Eurodrama
«Yo creo que hasta que llegaron Podemos y Vox, en nuestro país no se habían vuelto a expresar dudas sobre nuestra devoción europea»
Los españoles somos europeístas por obligación. El motivo es que nuestra frágil democracia, fundada en 1978, dependió en gran medida de la integración en las Comunidades Europeas para su estabilización definitiva. Los cuantiosos fondos recibidos desde 1987 ayudaron además a regenerar la economía como compensación al desmantelamiento de industrias escasamente competitivas. El consenso entre los grandes y pequeños partidos era total: en Europa había siempre que remar a favor de la profundización institucional y competencial, aunque los datos del cumplimiento del derecho comunitario por nuestro país muestren que los deseos y la realidad van por caminos distintos.

◆ ◆ ◆

Qué se pide →
1. Según el fragmento sobre el europeísmo español, ¿desde qué año se recibieron los cuantiosos fondos que ayudaron a regenerar la economía?
2. Copia tal cual del fragmento sobre el europeísmo español el tramo que va desde «Los españoles somos» hasta «por caminos distintos.», ambos incluidos.

◆ ◆ ◆

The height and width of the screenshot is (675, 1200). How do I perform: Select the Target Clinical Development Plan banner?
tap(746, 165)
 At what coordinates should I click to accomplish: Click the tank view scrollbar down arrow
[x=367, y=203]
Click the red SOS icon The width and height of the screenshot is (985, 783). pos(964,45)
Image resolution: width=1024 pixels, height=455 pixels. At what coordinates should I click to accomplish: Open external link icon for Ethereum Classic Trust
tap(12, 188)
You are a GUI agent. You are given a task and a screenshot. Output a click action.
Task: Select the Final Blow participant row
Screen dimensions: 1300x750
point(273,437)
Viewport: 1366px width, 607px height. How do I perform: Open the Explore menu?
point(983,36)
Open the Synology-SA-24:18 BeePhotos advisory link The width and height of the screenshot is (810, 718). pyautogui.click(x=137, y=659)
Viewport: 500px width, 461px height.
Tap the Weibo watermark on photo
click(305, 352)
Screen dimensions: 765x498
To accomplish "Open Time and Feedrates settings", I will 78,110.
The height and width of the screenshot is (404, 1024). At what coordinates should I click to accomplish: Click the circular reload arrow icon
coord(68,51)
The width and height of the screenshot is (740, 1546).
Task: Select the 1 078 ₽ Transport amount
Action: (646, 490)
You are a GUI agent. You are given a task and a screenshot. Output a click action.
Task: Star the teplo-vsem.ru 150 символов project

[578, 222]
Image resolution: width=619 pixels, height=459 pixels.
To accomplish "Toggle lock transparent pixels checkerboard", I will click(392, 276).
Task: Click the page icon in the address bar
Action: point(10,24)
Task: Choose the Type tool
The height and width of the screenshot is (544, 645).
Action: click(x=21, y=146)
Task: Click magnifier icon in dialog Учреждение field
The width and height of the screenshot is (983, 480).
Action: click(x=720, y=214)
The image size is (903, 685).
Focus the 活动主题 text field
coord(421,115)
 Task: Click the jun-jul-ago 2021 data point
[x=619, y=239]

◆ ◆ ◆

Respuestas del ejercicio →
1. Desde 1987.

2.
Los españoles somos europeístas por obligación. El motivo es que nuestra frágil democracia, fundada en 1978, dependió en gran medida de la integración en las Comunidades Europeas para su estabilización definitiva. Los cuantiosos fondos recibidos desde 1987 ayudaron además a regenerar la economía como compensación al desmantelamiento de industrias escasamente competitivas. El consenso entre los grandes y pequeños partidos era total: en Europa había siempre que remar a favor de la profundización institucional y competencial, aunque los datos del cumplimiento del derecho comunitario por nuestro país muestren que los deseos y la realidad van por caminos distintos.